Air, Pocket Symphony (Astralwerks). After spending a couple of albums trying to broaden their palette, the French duo of Nicolas Godin and Jean-Benoit Dunckel have gone back to their original color scheme, and thank goodness. On Pocket Symphony, up-tempo and mid-tempo are one and the same, and beauty is accompanied by a distinctive chill. The result is a breath of fresh Air.
-- Michael Roberts

Elliott Brood, Ambassador (Red Eye Distribution). If Jane's Addiction singer Perry Ferrell had dropped acid and joined a band in San Francisco instead of moving to L.A., there's a good chance that whatever music he went on to create would have sounded something like the output of Canada's Elliott Brood.
-- Brandon Daviet

Damiera, M(us)ic (Equal Vision Records). There are few things more enjoyable than an album that slaps you in the face as soon as it hits the speakers. Formed in frigid Buffalo, New York, Damiera delivers an assault so unrelenting that it almost makes the album's ridiculous title forgivable.
-- Daviet Saliva, Blood Stained Love Story (Island). "Ladies and Gentlemen," this disc's first cut, is goofy enough to suggest that these nu-metal vets aren't hopelessly stuck in the past -- but two songs later, "Never Gonna Change," an assembly-line power ballad whose name should be taken literally, quashes such hopes with extreme prejudice. Love Story means having to say you're sorry.
-- Roberts

Various Artists, Ed Banger Records Volume 1 (Vice Records). Something about the digital-only release of this CD speaks to its quickly faded pleasure.

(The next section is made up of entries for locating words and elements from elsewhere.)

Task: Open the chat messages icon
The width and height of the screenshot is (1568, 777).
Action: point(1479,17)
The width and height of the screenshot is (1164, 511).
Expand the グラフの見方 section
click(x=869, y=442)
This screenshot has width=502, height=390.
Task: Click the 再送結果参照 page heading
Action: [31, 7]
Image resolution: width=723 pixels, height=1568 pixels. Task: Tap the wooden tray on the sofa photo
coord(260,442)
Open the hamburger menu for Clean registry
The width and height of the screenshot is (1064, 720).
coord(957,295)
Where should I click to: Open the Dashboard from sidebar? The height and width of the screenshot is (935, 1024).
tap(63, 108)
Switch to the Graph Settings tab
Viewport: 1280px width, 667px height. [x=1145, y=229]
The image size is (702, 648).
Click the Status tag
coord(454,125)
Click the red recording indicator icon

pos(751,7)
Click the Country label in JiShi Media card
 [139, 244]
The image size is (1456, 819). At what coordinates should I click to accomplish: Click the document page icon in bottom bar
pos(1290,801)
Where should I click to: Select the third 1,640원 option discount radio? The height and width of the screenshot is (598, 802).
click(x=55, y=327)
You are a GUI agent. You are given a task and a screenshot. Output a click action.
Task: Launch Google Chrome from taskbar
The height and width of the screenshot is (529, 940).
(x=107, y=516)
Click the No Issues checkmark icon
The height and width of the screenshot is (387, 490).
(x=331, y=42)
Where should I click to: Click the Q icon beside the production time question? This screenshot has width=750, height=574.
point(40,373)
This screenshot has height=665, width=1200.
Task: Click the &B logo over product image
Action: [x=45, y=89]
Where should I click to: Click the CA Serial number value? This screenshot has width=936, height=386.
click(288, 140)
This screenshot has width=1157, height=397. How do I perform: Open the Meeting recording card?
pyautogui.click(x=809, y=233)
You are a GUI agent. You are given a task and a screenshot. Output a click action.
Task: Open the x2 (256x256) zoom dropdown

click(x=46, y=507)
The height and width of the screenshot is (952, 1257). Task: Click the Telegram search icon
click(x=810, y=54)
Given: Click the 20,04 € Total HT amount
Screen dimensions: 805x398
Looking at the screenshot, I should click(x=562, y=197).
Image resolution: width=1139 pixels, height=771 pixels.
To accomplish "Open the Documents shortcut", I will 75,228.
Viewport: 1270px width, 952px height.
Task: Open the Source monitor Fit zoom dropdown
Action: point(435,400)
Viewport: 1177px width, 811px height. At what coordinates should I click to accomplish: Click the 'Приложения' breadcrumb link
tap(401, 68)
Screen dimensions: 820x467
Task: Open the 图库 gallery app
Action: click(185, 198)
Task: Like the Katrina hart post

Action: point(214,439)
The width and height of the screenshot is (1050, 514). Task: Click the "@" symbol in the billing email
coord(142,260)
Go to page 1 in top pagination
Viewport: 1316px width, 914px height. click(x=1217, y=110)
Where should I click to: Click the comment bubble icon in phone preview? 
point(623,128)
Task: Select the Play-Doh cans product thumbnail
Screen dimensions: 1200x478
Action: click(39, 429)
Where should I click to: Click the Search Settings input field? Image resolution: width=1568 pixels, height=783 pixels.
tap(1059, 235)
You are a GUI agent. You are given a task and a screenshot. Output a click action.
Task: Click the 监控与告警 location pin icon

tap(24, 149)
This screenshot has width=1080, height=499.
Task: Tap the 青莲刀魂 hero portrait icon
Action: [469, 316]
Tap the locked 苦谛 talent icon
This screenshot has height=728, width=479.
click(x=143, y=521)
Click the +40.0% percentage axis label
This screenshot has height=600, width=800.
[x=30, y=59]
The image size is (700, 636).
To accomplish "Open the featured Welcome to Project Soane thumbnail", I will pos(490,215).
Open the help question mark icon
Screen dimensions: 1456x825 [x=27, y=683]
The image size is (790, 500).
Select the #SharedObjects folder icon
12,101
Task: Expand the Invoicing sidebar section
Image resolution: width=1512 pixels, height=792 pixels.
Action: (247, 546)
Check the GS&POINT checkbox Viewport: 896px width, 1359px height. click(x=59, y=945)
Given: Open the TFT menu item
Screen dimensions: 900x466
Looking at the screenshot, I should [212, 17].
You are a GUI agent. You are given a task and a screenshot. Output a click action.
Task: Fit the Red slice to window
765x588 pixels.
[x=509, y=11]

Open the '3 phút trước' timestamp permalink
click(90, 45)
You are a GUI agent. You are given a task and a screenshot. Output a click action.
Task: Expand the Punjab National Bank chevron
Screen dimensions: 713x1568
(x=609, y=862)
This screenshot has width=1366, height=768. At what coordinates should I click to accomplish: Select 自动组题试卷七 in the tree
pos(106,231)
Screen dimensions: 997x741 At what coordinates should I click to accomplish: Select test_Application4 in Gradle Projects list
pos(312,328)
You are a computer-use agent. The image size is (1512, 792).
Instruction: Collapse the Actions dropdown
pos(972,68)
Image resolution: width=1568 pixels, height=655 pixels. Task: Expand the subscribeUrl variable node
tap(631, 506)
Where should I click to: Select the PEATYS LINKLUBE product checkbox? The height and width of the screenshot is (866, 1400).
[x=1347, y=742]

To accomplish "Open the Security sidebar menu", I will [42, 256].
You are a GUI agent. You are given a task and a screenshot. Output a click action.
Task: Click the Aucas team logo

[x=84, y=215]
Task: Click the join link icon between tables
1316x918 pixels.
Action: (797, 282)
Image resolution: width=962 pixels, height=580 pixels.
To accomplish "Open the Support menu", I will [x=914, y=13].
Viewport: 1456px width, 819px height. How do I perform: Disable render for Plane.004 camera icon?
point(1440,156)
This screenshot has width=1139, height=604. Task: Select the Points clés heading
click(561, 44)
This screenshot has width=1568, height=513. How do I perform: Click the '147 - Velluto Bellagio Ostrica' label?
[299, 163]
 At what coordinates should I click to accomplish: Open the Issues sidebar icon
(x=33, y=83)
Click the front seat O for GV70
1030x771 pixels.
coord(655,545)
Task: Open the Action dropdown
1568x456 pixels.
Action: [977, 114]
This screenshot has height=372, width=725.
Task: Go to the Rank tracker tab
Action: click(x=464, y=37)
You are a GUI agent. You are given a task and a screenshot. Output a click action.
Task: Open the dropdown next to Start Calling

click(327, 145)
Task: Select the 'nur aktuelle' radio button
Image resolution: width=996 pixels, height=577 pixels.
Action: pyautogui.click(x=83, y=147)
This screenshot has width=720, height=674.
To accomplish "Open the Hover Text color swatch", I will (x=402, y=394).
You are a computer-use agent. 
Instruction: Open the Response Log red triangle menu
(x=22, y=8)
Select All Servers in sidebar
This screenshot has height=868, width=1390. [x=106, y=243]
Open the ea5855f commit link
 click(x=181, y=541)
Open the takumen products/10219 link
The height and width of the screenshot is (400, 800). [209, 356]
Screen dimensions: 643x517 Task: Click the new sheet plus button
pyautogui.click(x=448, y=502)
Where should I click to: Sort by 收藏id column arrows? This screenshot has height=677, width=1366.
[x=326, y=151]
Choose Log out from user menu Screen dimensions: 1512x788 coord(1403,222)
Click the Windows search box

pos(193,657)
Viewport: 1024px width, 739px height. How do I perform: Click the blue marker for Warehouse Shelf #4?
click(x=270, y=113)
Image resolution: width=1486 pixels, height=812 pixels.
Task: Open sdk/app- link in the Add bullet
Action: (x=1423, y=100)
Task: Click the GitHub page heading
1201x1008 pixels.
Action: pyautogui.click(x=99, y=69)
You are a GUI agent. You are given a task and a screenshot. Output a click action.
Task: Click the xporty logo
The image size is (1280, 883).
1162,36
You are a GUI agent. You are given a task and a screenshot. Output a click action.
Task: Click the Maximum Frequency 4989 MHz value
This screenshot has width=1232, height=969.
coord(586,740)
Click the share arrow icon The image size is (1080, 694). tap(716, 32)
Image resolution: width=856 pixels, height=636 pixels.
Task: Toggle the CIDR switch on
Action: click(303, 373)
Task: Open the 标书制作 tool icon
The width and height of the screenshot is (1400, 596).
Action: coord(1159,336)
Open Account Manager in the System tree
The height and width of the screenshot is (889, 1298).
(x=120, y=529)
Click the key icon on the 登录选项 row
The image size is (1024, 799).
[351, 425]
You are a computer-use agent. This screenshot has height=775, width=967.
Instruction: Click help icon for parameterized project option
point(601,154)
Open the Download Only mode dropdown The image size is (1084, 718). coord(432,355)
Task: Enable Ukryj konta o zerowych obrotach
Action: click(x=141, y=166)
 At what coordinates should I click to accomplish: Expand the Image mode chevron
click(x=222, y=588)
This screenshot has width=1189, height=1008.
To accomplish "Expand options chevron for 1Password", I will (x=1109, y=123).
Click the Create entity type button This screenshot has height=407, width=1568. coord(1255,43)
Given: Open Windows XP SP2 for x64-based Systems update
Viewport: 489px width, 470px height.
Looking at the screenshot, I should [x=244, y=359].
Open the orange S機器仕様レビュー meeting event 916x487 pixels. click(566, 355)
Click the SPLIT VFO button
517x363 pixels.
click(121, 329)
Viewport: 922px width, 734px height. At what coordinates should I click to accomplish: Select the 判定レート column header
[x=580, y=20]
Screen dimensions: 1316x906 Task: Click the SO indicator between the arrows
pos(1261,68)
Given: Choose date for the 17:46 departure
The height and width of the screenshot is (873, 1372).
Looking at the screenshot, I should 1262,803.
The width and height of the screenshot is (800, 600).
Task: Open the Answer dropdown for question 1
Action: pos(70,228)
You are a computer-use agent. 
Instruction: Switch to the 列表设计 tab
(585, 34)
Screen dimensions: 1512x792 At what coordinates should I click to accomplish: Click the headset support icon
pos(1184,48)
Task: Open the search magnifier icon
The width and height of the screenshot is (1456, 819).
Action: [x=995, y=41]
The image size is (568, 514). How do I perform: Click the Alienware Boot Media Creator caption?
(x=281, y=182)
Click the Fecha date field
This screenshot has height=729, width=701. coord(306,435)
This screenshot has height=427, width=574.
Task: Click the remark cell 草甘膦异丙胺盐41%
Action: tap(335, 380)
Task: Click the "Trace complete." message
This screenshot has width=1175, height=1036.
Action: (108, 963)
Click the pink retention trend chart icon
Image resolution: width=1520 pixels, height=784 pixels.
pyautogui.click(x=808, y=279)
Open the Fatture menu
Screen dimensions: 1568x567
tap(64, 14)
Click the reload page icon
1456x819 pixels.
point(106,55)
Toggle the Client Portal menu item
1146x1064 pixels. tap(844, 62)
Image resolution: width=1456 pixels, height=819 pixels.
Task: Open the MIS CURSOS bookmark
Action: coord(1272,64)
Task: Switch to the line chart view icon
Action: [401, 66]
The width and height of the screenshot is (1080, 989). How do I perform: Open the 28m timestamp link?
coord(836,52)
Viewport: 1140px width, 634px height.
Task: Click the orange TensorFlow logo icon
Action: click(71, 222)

Brought together by the much-touted French glitch-hop-and-electronic label Ed Banger, the compilation blends into one extended stammer of squelching synths and beats cut in so many stuttering false-start stitches that the only way to dance to it would be to induce seizure.
-- Terry Sawyer

Various Artists, We All Love Ennio Morricone (Sony Classical). It's a valiant endeavor to have a vastly dissimilar cast of musicians pay tribute to maestro Morricone, but sandwiching Metallica between Andrea Bocelli and Yo-Yo Ma is downright disturbing. While this project attempts to showcase the diversity of Morricone's followers, putting them all on a single disc is far too ambitious.